▸ The task: Repeat exactly the line that contains "This screenshot has height=768, width=1280." and every line after it, down to the last line of the entries below. Do not include pictures.

*** Task input ***

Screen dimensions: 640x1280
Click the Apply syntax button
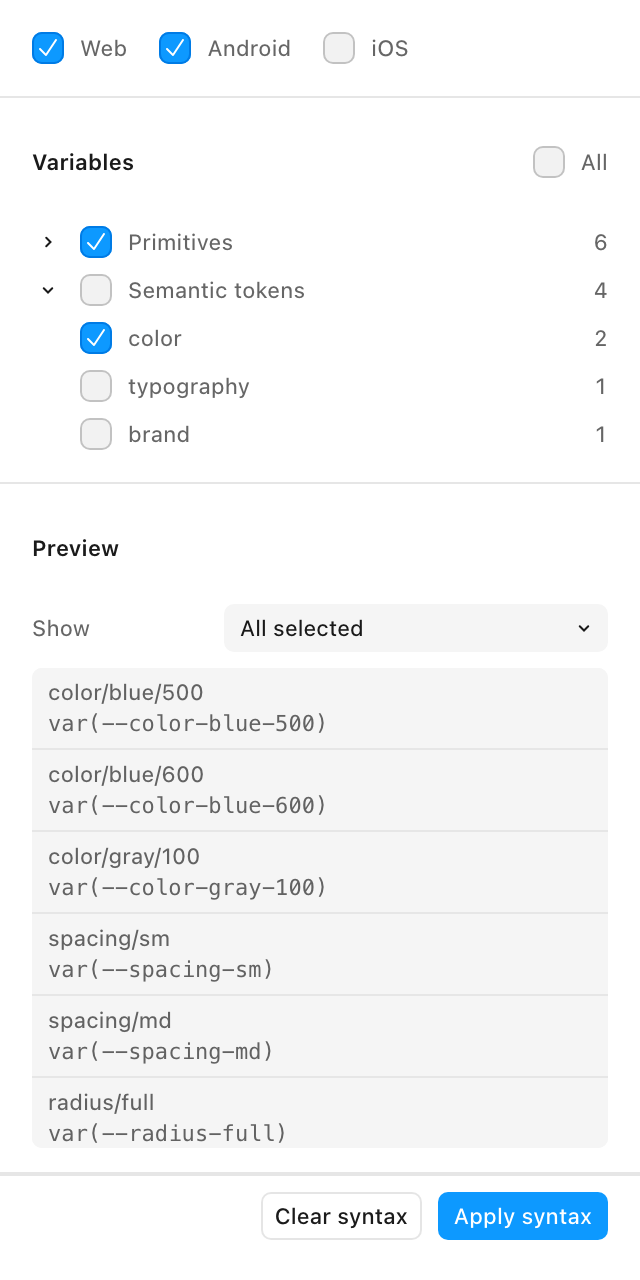click(x=523, y=1216)
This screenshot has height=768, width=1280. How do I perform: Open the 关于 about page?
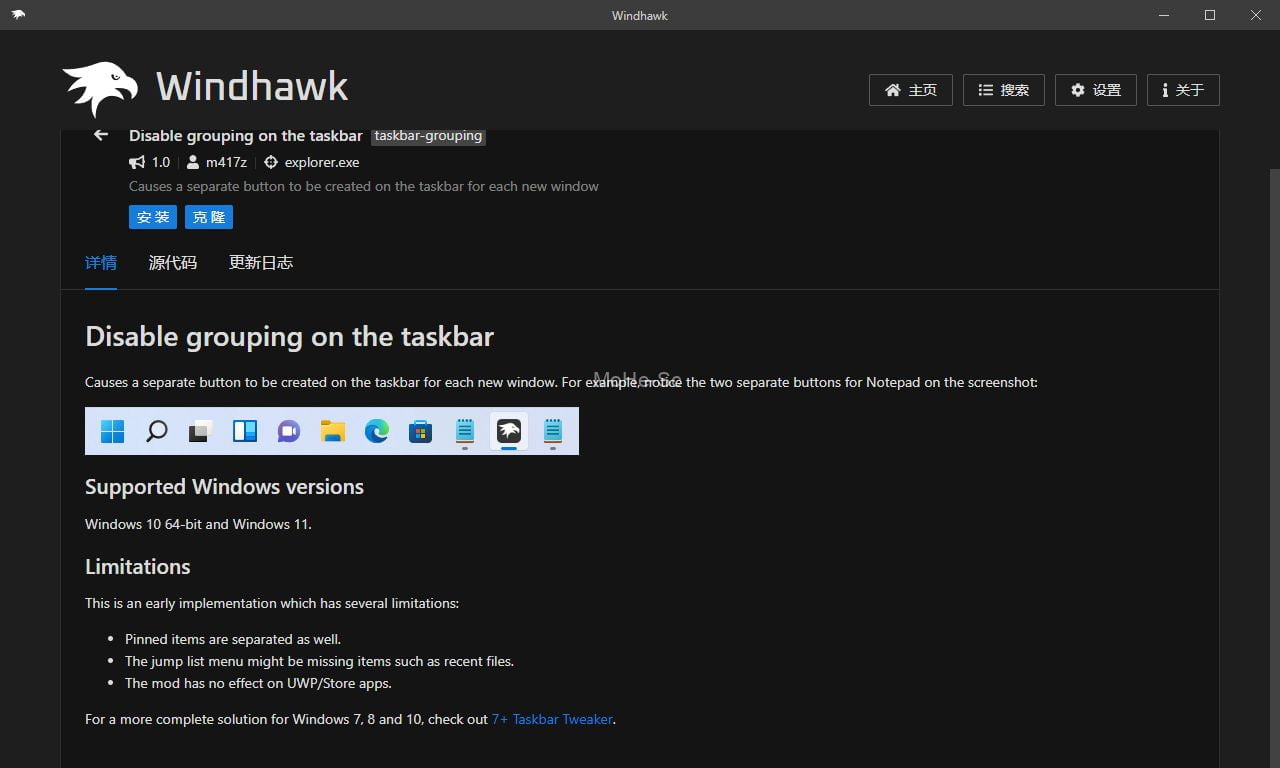tap(1182, 90)
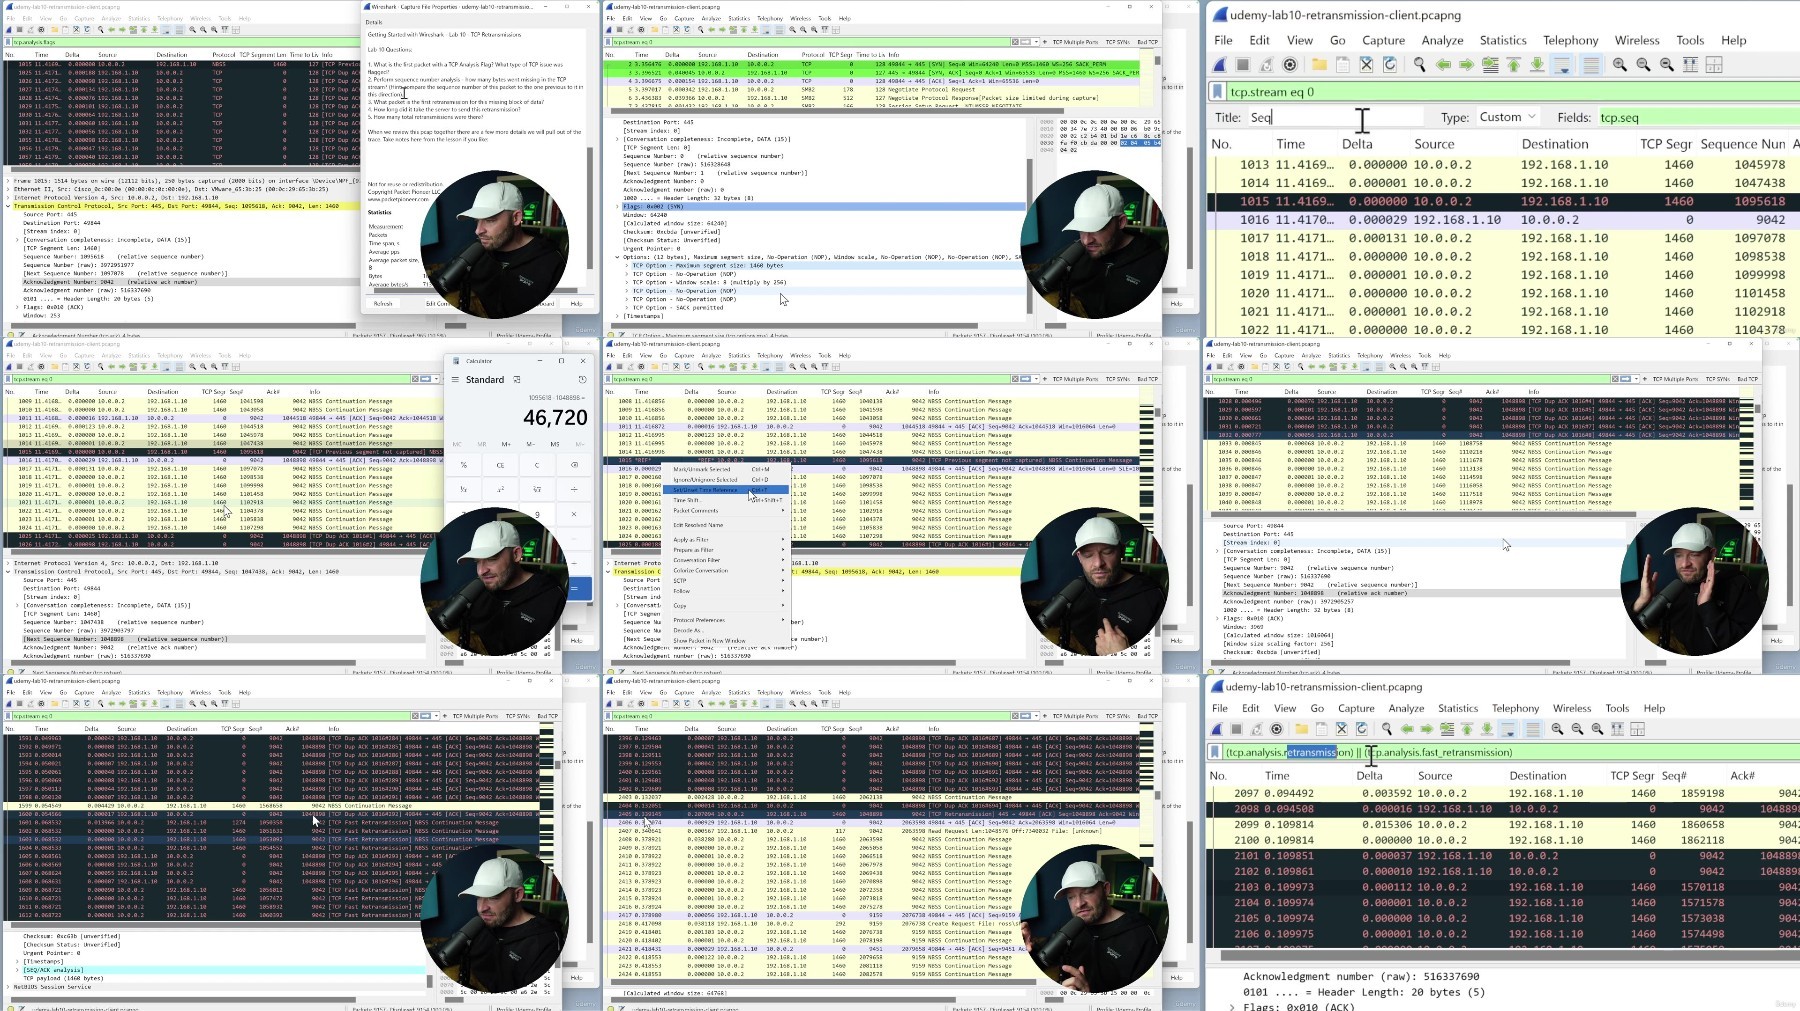
Task: Click Calculator's keep on top icon beside Standard
Action: [517, 380]
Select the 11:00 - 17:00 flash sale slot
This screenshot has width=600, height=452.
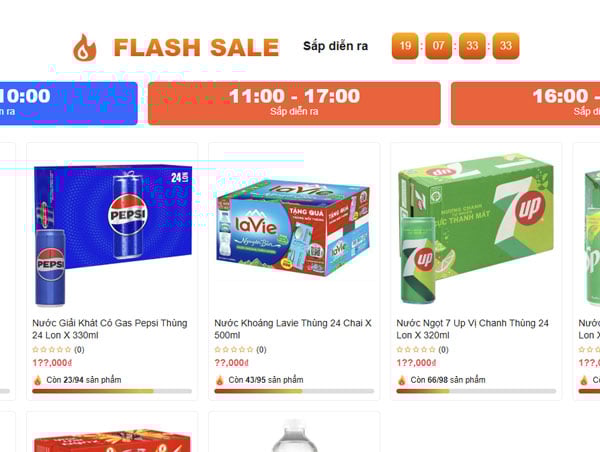[x=294, y=103]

*** End of Task input ***

▸ Solution for this exercise:
This screenshot has height=768, width=1280. How do I perform: Open the 关于 about page?
tap(1182, 90)
Task: Click Calculator's keep on top icon beside Standard
Action: [517, 380]
Select the 11:00 - 17:00 flash sale slot
This screenshot has width=600, height=452.
[x=294, y=103]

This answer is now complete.